Уполномоченные слушали, часто кивали, а Тимофей договорился до того, что рыбнадзор меньше охраняет и больше вредит. Сколько рыбы браконьерами потоплено — камень к мешку и в воду? Даже если отобрал рыбу — куда ее? Солить некогда и некому, пока до столовой довез — кишки полезли. Опять все за борт летит… Каждый год по тысяче сетей Тимофей складывал в копну, обливал бензином и сжигал. Девать некуда! Гослов не берет, потому что неводами рыбачит, через комиссионку продавать нельзя — у тех же браконьеров очутятся, в инспекции склады ими переполнены, не знают, куда сбагрить.

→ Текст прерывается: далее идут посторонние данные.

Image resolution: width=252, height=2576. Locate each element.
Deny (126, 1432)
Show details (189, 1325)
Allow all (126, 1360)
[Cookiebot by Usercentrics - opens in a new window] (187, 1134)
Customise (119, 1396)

Приказывают — жги! Сердце кровью обливается — нитки-то какие! А труда сколько!.. Или взять тот же Гослов. Отлавливать молодых осетров — «рашпилей» и стерлядь-маломерку запрещено. Тимофей должен за каждый хвост штрафовать рыбаков. Но ведь рыба-то об этом не знает! И попадается всякая. Стерляжьей мелочи в крылья неводов набивается иной раз больше, чем хорошей рыбы в мотню. Есть приказ выпускать ее, и рыбаки добросовестно выпускают. Однако тяжелой делью ее так помнет, так исковеркает, что она уже не жилец. Это ерш или карась бы выжили, а стерлядка хоть и прочная на вид, но нежная, и после каждой тони гибнет ее бессчетное количество. А не видать, потому что осетровые не всплывают, пока не закиснут и не раздуются под водой. Попробовал бы кто из уполномоченных пройти босиком по дну, когда из невода выберут рыбу и «выпустят» маломерку! Как по битому стеклу, идешь по колючим рыбьим хребтам! И опять: ни себе, ни людям…
Оба уполномоченных кивать перестали, слушали.

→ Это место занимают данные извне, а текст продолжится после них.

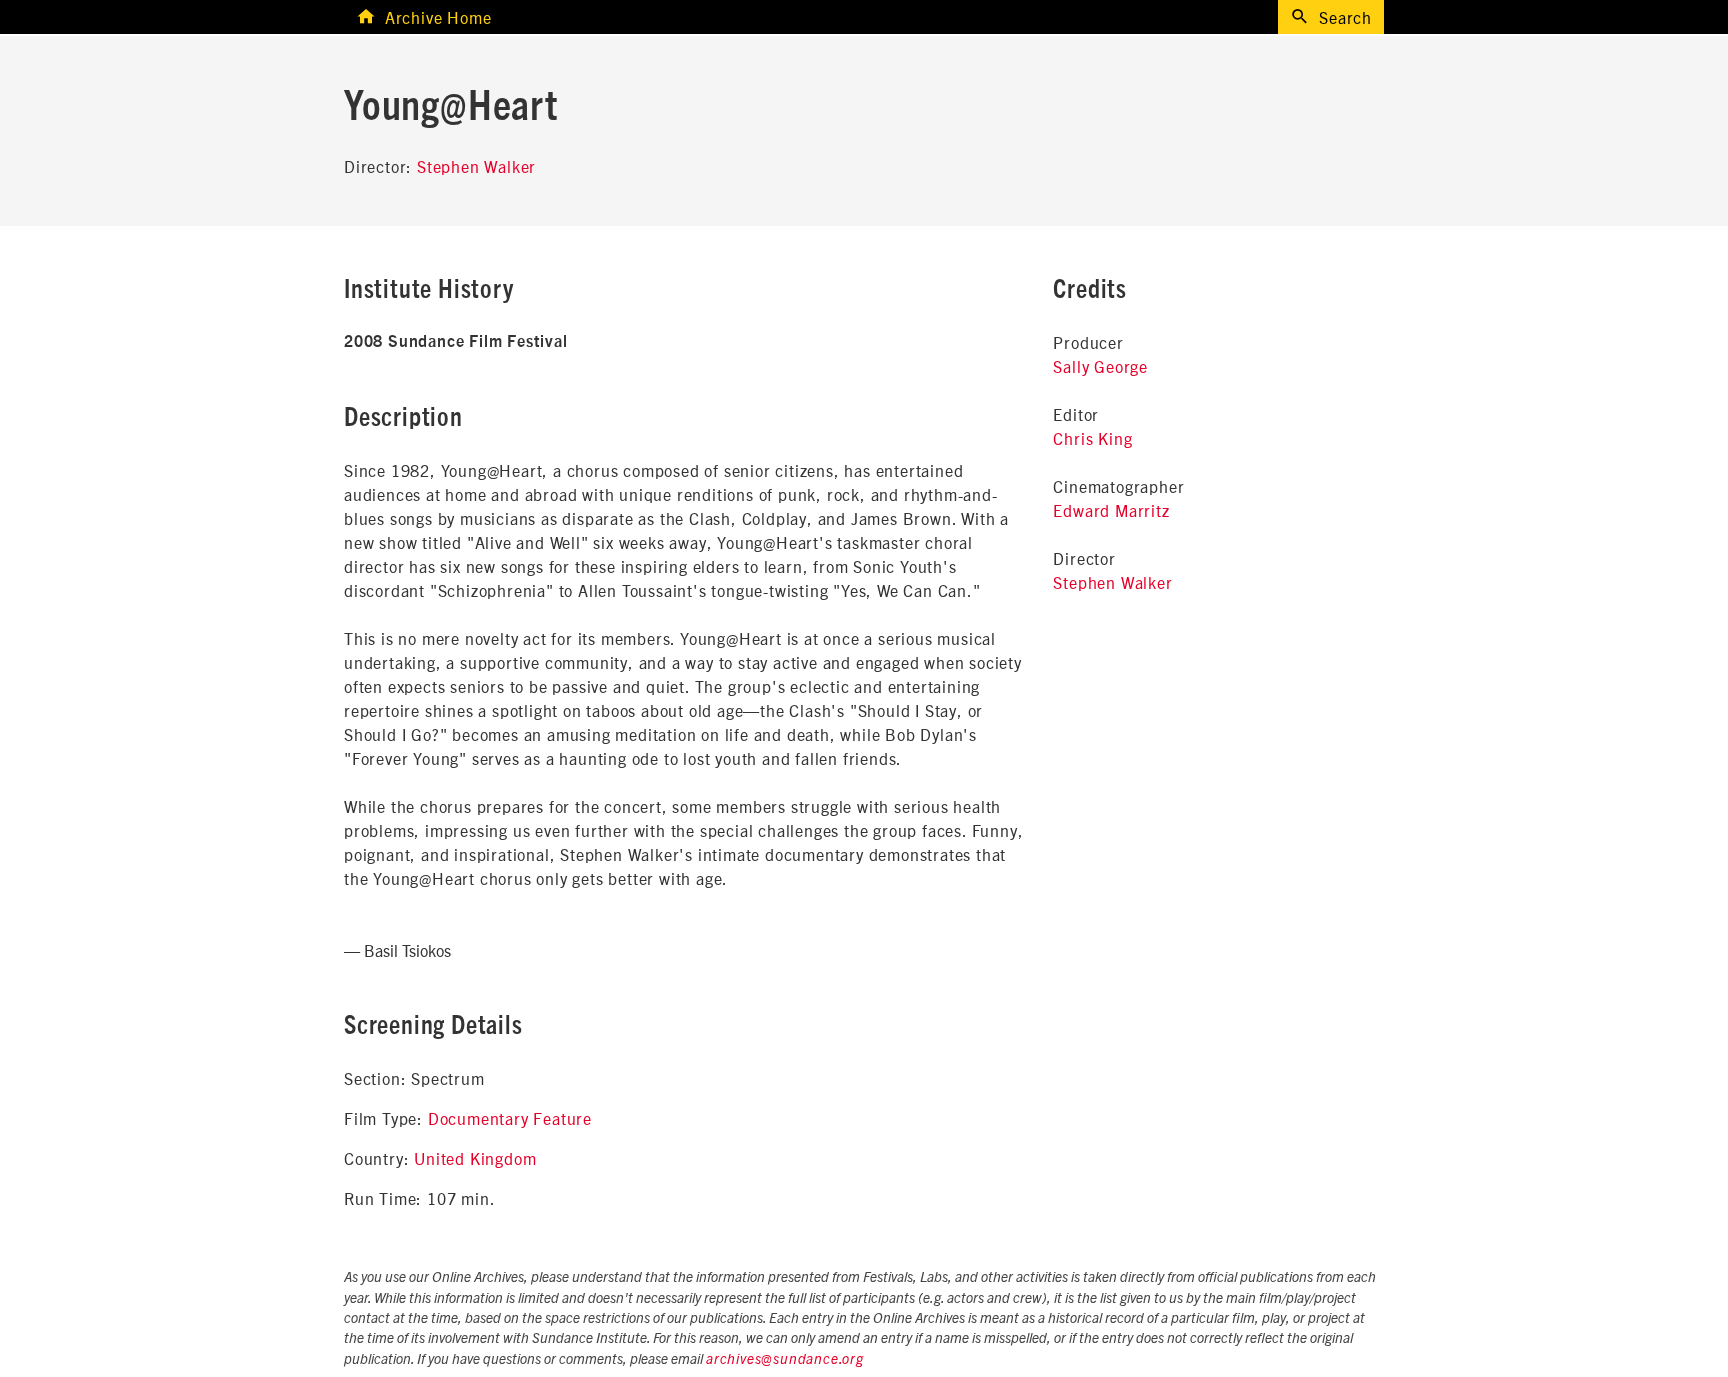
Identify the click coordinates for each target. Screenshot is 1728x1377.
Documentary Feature (510, 1118)
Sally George (1100, 366)
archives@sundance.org (785, 1360)
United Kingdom (475, 1158)
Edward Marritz (1111, 510)
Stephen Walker (476, 166)
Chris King (1092, 438)
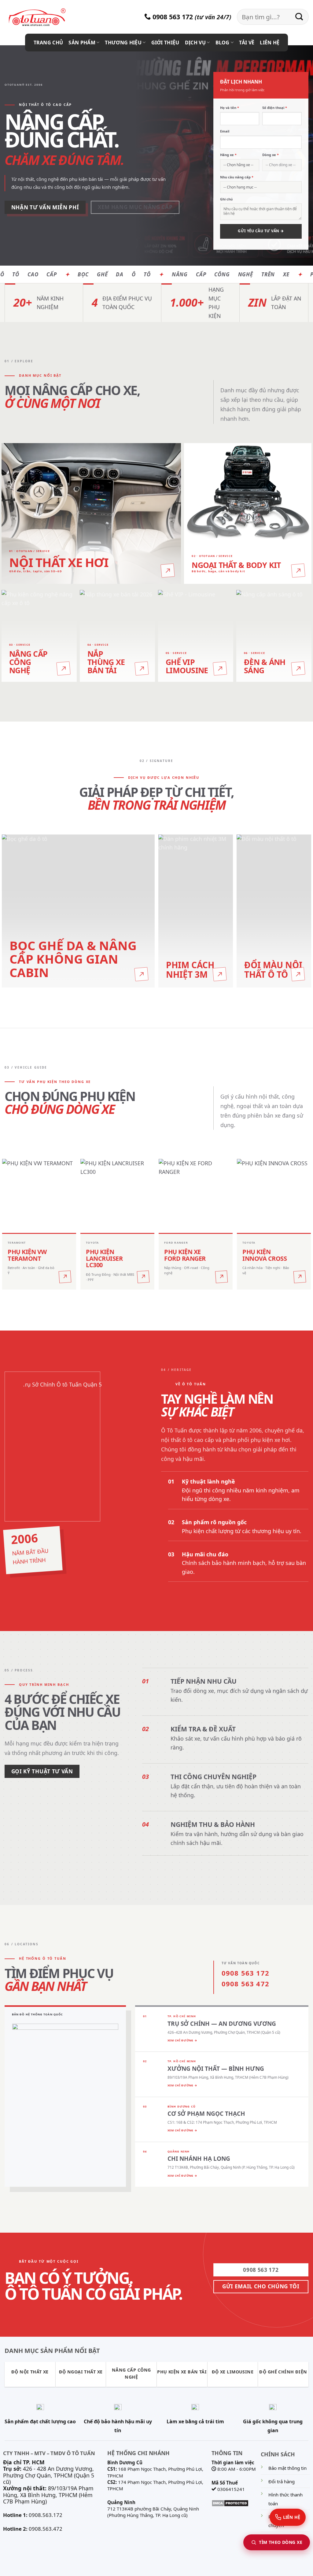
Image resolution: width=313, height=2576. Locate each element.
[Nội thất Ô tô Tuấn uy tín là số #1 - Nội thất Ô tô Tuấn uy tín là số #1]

— Самый главный браконьер на реке — инспекция рыбоохраны, — заключил Тимофей. — Со мной надо бороться сначала, против меня новые способы искать. Кто наши инструкции сочинял — рыбу только в аквариуме видел, да еще на столе под соусом… Раньше столько запретов не было, рыбоохраны не было и браконьерства не было. В нашей Стремянке невод общественный был, говорят, и участок на реке. Раз в год рыбачили, ну два, если весной голод. Поймали — разделили, а лишнюю сдали. Зато целый год реку охраняют. Ни своего без времени не пустят, ни тем более чужого. Осенью на осетровых ямах сторож сидел. Не с инспектором, не со сторожем дело будешь иметь — со всем селом, с обществом! А теперь выходит, я один против всех… Раньше был один хозяин на реке — тот, кто возле нее жил. А я вот сейчас даже не могу сосчитать, сколько нынче хозяев.
— Как ты работаешь с таким настроением? — перебил молодой уполномоченный. — Еще и в передовиках ходишь.
— А все, наработался, — сказал Тимофей. — Не могу, брошу.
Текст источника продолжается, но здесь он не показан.